Architecture: The BootPIG architecture shares similarities with the ControlNet6 architecture. Specifically, we introduce a copy of the original text-to-image architecture, which we call the Reference U-Net. The Reference U-Net takes as input reference images, e.g., images of your dog or cat, and learns features that enables the original text-to-image architecture, which we call the Base U-Net, to synthesize the subject in the desired scene. Additionally, we add america phone number list Reference Self-Attention (RSA) operators in place of the Self-Attention layers in the Base U-Net. The RSA operator performs the Attention operation between the Base U-Net features (query) and the concatenation of Base U-Net features and Reference U-Net features (keys, values). During training, the Base U-Net and Reference U-Net are trained jointly. All parameters in the Reference U-Net are updated, while only the RSA layers in the Base U-Net are trained.
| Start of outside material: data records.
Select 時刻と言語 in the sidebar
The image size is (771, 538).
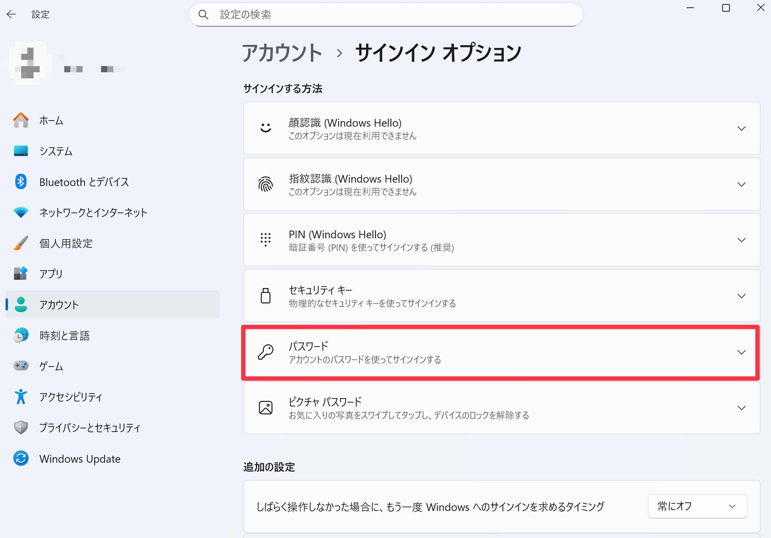click(64, 335)
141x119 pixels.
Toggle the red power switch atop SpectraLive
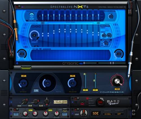coord(18,7)
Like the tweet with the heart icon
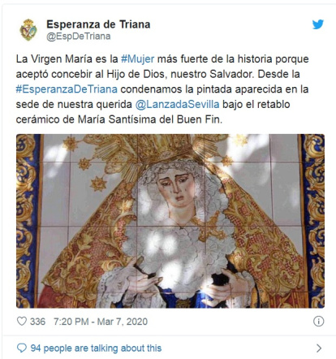 [22, 322]
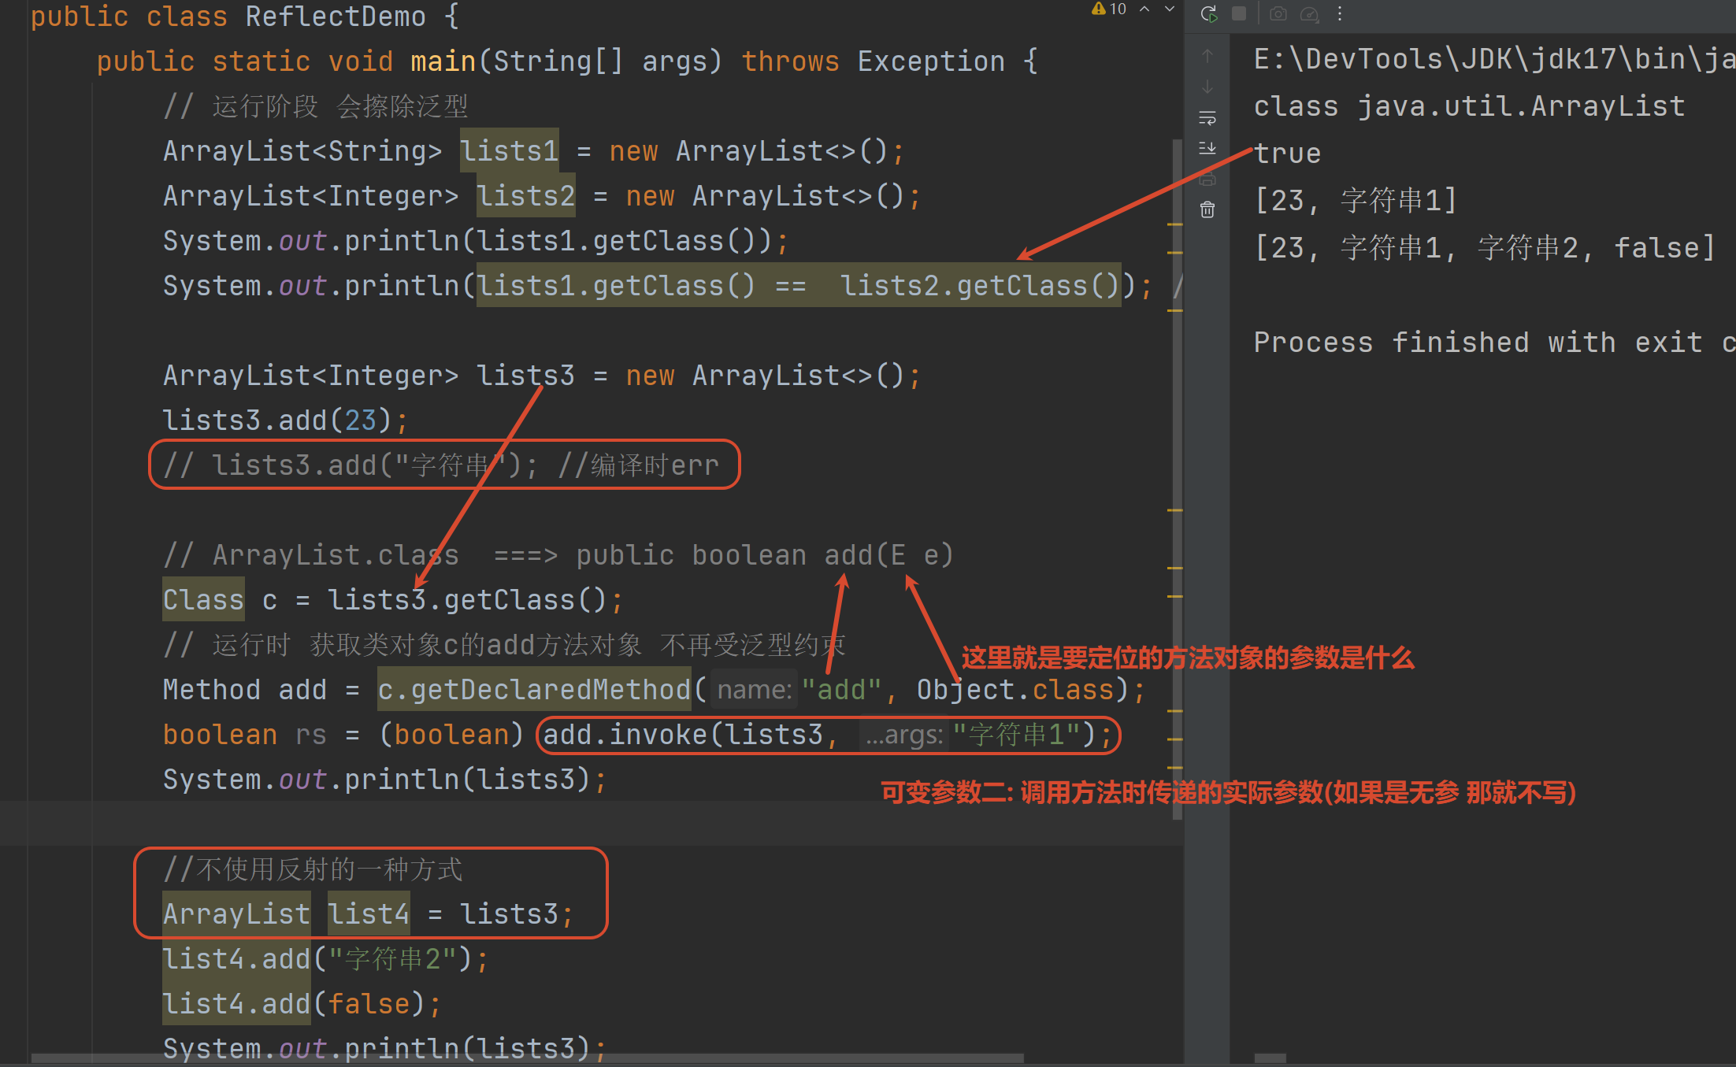
Task: Jump to next highlighted problem chevron
Action: (1170, 9)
Data: BootPIG is trained entirely using synthetic data. During training, BootPIG requires triplets of the form, (image, caption, reference image). First, we use ChatGPT7 to generate captions for potential images. Next, we use StableDiffusion to generate images for each of these captions. Lastly, we use Segment Anything8, a state-of-the-art segmentation model, to segment the subject in each image and we use this segmented portion of the image as the reference image.

Results
BootPIG demonstrates state-of-the-art quantitative results in zero-shot subject-driven generation. We present qualitative (visual) comparisons to existing zero-shot and test-time finetuned methods below. As seen in the figure, BootPIG is able to maintain key features of the subjects, such as the fur markings of the dog in the 3rd row, in the new scene.